I managed to get started around 9AM. The air quality was lower today, and the lack of wind left the smog building in the valleys. My chest feels like a vice–the usual bad air feeling. I will use my inhaler all day, and that provides some relief.

I made NYC Zabar’s coffee in my French Press today (thanks, Cat, for bringing that from the source) and had just a banana. I then wrote the blog for the remains of the morning. I wrote over 1,200 words–more than I expected. I tried to publish it, but the email version was hung on the server until I discovered it this evening. The Facebook version was out when I finished it. Puke!

I jumped into the shower, dressed, grabbed my Dungeons and Dragons stuff, and boarded Air Volvo. It is about thirty minutes to M@ house, our Dungeon Master who hosts and runs the game. M@ made burgers for us. M@ and others practice Keto, and so he had something appropriate. Our Vegan player was exposed to something and thought it best to isolate, so he did not join us with a salad and other Vegan positive foods.

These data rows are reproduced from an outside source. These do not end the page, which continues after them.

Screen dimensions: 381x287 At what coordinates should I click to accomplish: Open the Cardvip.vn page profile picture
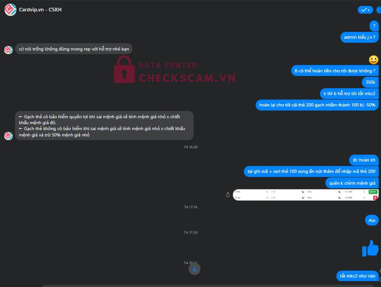coord(10,10)
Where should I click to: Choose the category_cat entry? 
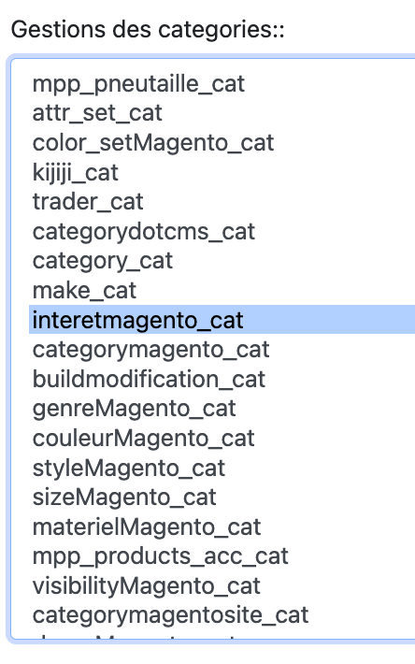pyautogui.click(x=222, y=261)

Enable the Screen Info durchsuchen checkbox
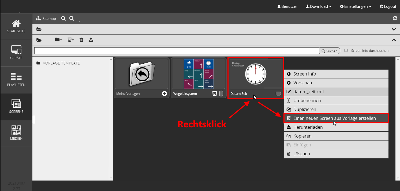click(x=346, y=50)
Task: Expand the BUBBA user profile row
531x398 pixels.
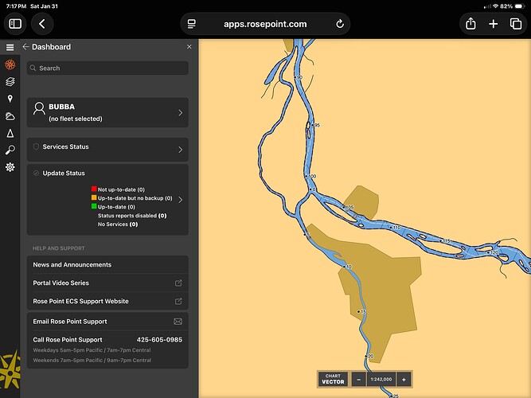Action: coord(180,112)
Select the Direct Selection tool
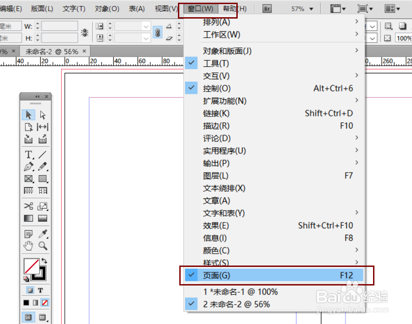 pos(43,115)
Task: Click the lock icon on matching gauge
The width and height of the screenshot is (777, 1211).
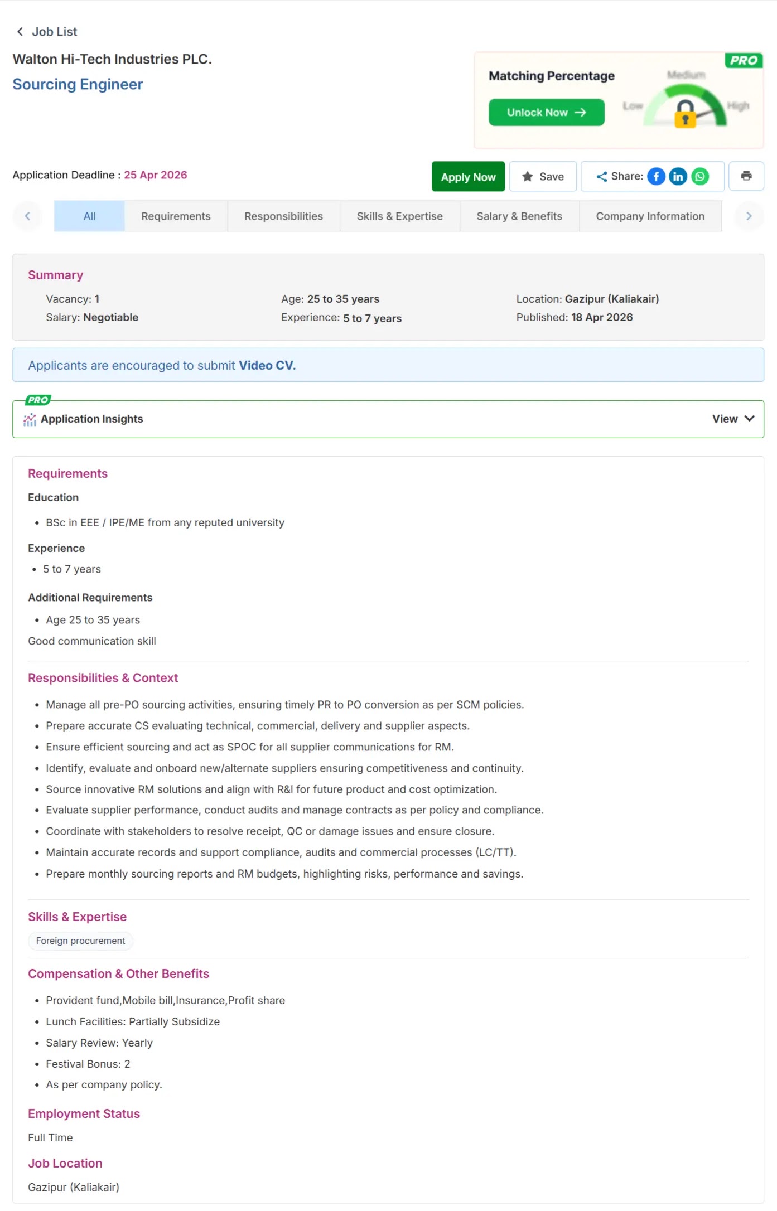Action: [685, 114]
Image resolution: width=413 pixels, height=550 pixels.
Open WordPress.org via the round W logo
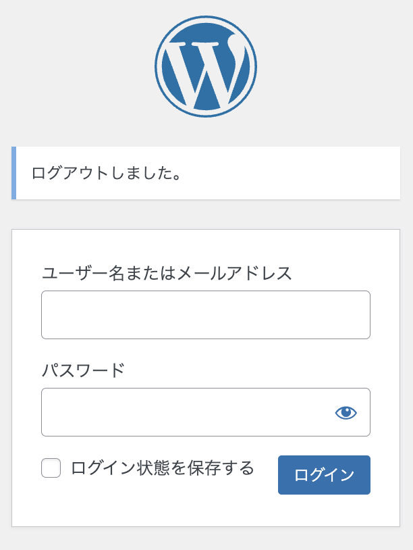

While it is wrong to cover the details here as others might play this adventure, and some of the content is purchased and copywritten, I will cover some. We are playing a Spelljammer 5E version of Dungeons and Dragons (D&D). This is a sword and sorcery in a space setting. My cleric, evil and lawful–highly effective and an excellent, if not violent ally, had a vision. He would conquer and rule a flying fortress. My cleric worships the concept of war and is unimaginatively named War. Our player playing a fighter believed that it would be a great battle. Our ranger believed that our adventure would make a great song. So we were all in.

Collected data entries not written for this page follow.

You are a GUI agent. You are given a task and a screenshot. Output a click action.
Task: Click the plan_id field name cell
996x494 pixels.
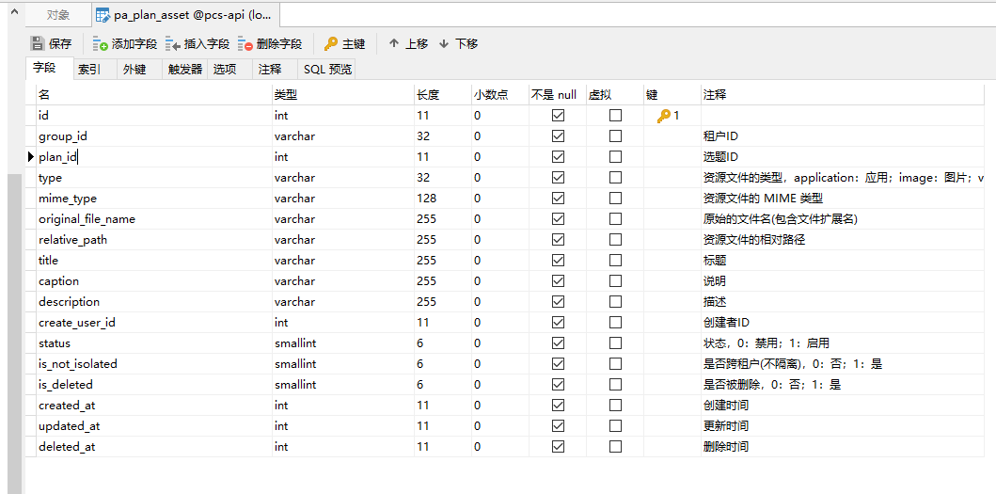click(58, 157)

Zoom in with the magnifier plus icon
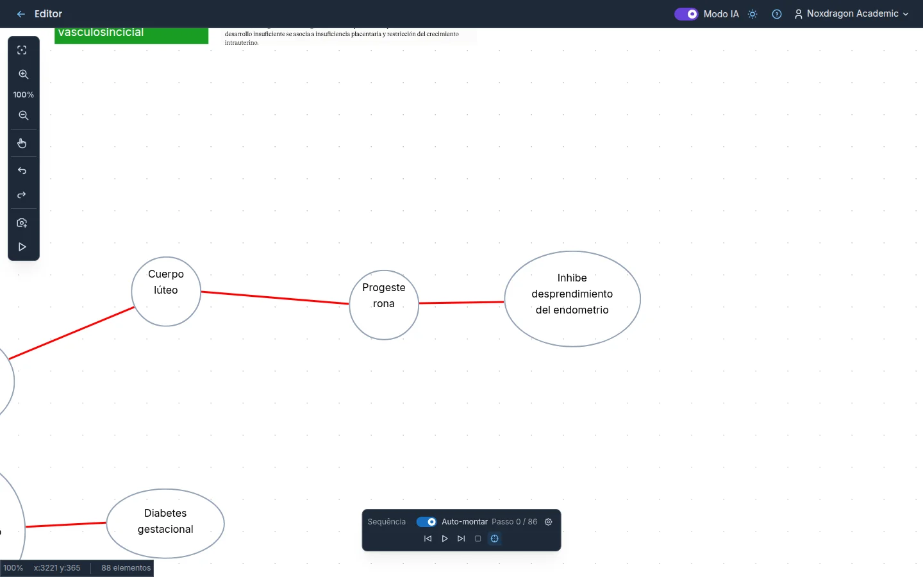click(24, 74)
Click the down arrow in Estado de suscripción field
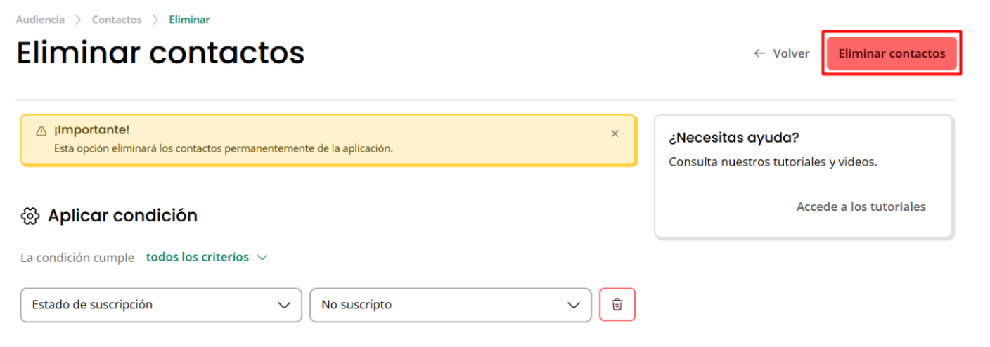 (284, 305)
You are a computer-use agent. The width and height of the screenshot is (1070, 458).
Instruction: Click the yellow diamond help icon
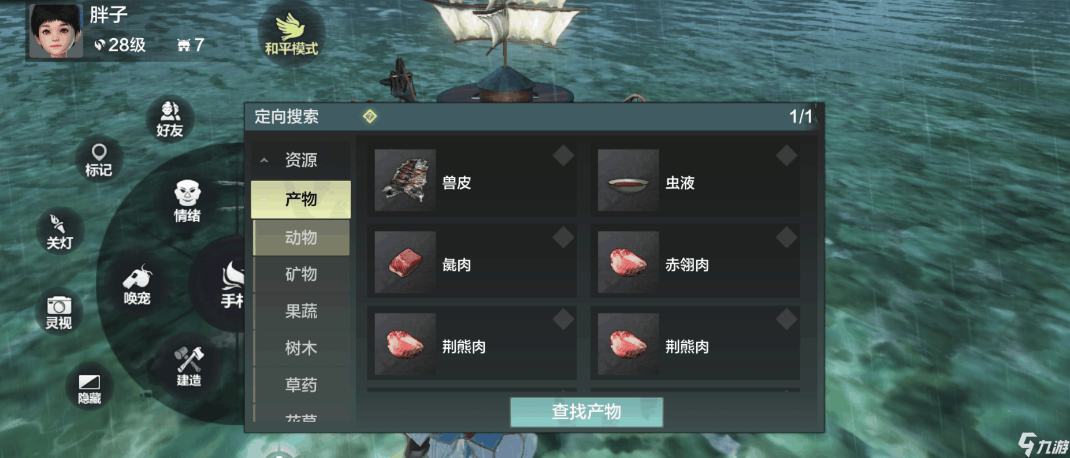[x=370, y=116]
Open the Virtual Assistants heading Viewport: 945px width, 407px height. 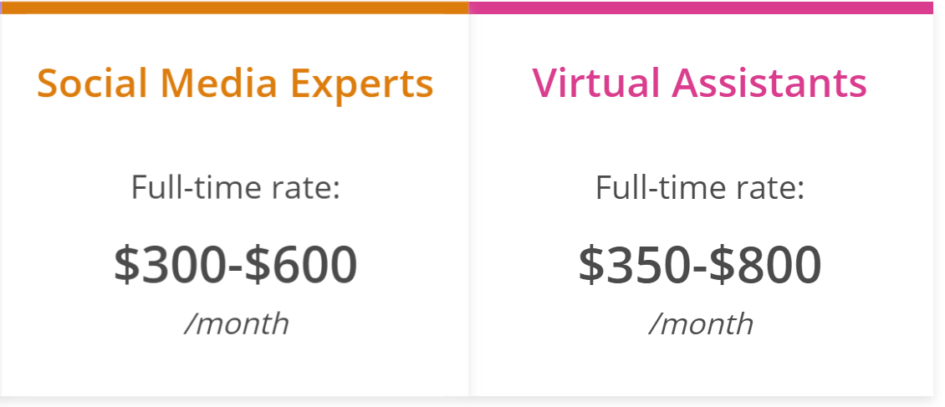pos(699,82)
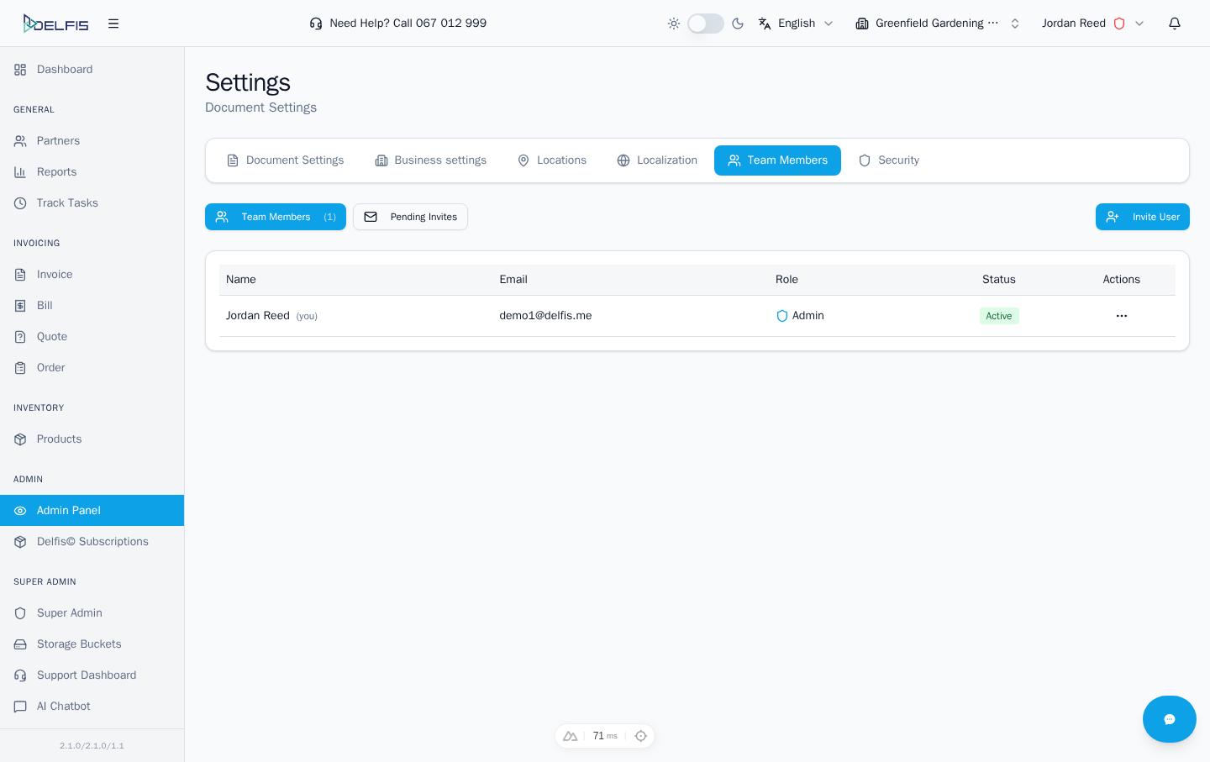Go to Delfis© Subscriptions in sidebar
The width and height of the screenshot is (1210, 762).
(x=92, y=542)
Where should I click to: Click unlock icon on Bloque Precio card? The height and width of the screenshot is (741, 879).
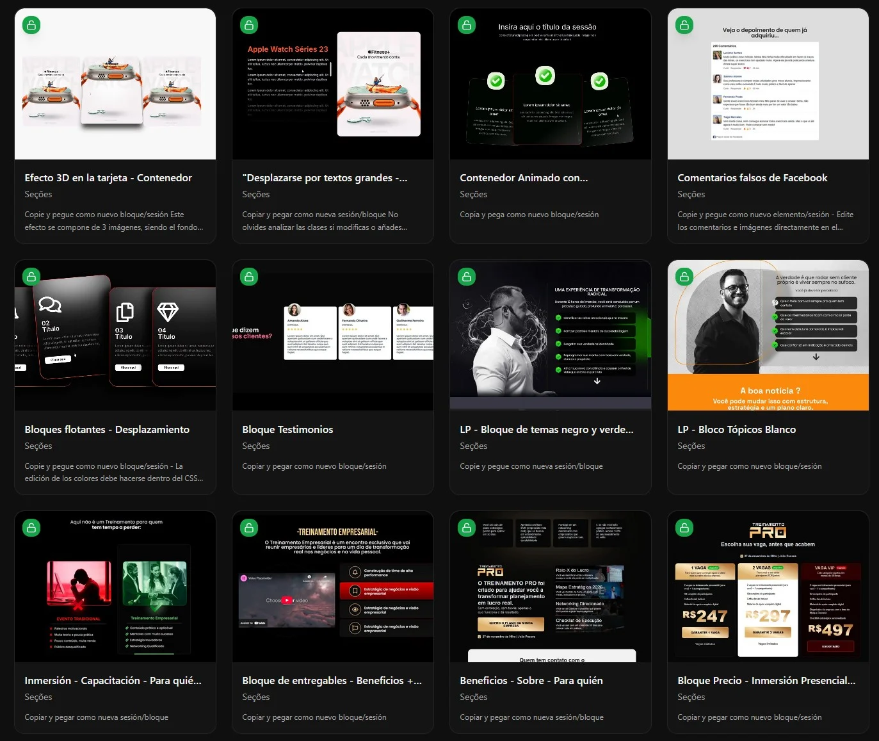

We first fought a small ship in orbit, and it was close. We fought off the initial brutal attack with my cleric using up all of his best spells. Our ship has a ram, and it finished off the bad guys (remembering that I play an evil character) with remote spells. They ran out of air. This led us to find the real bad guys.

We flew our Spelljammer and pretended to be the bad guys while my cleric was pretending to be an ambassador from the God of War–not far from the truth. In the game, our luck held to an insane level, and we reached the throne room. By even more insane luck, we were expected (apparently, another cleric was late for his/her/appointment).

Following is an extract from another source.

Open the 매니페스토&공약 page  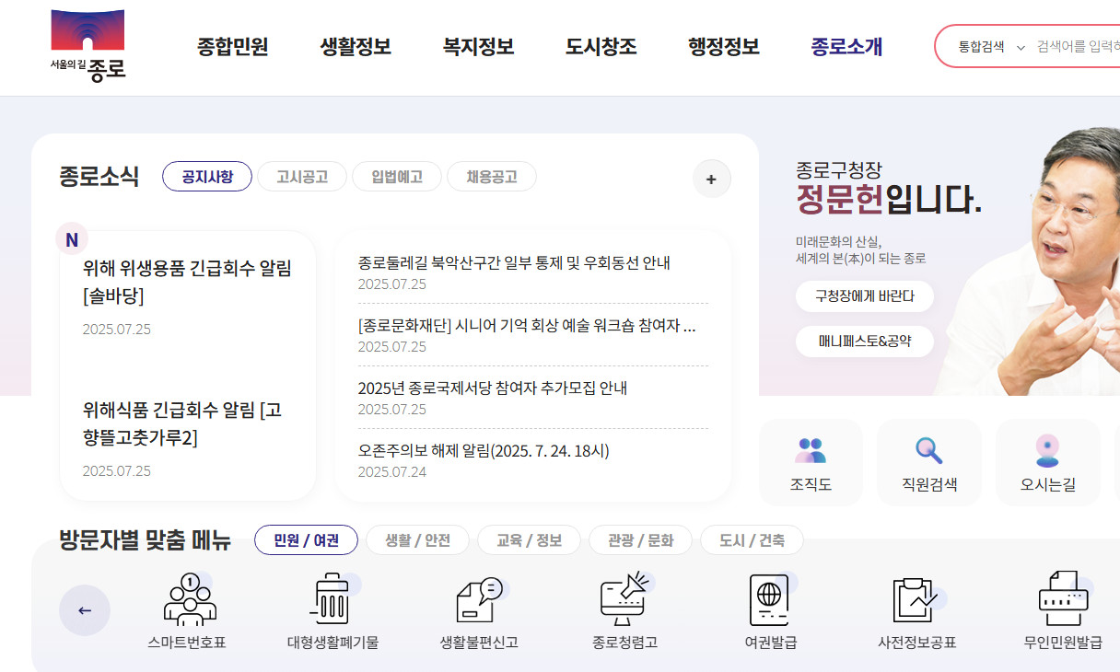pos(864,341)
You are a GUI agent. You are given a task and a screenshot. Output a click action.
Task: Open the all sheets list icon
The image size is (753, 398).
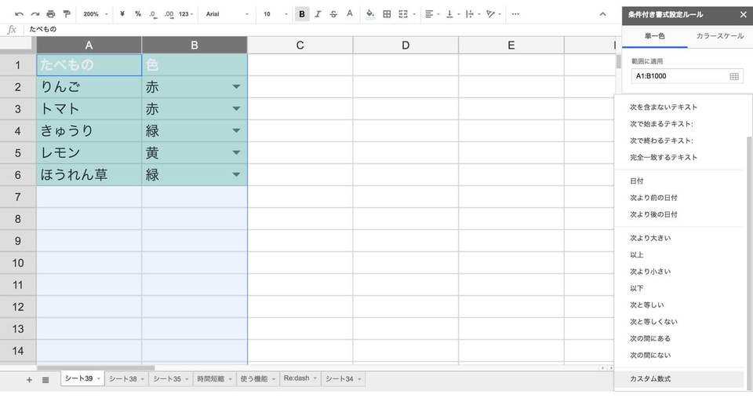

It was a fun game. I will likely miss the next session while I am in Texas next month.

After the game ended, I headed to Oak Hills McMenamins for a light dinner. I ordered clam chowder and a Ruby (locally made raspberry wheat ale). I ate that and decided to head to Portland early and tour Guardian Games’s huge building. I had not heard from Richard if we were on for a game.

Air Volvo faced light traffic and no surprises on the dark Oregon Mist-covered roads. I arrived at Guardian Games and saw that one table remained open for a large group. I hope to play my D&D 5E adventure again there after the holidays with Corwin and Kathleen. I did not find anything I needed, which was unusual, and I got a text saying we were on for games tonight.

Darwin’s Journey is a working placement and resource management with unique mechanics to unlock options and improvements for your workers. I like the game but score at the bottom as it takes a while to remember how to play, and the game has only four rounds–every choice is important. We played with four players: Shawn and his wife Val, joining Richard and me. Richard crushed us, and Val and I missed a few things, sending us to the bottom of the scoring.

If you like a heavy game with layers of complexity, this is one of the medium-difficult ones that lose the theme in the mechanics. I did lead the game for a while, but I made some mistakes and soon slipped to last place and stayed there only chasing Val. Next time.

We played a card game after that, which was fun, with Shawn winning. After that, I headed out and took the large ramps and bridges to get home, but without issue and nothing scary this time. It was the right mix of Oregon Mist and darkens to hide the heights of the ramps and bridges.

I arrived home, no neighbor cats demanding to be fed, and headed to the in-home office to write the blog.

I am headed back to the coast on Sunday. Thanks for reading. Sorry if it feels rushed tonight–it is.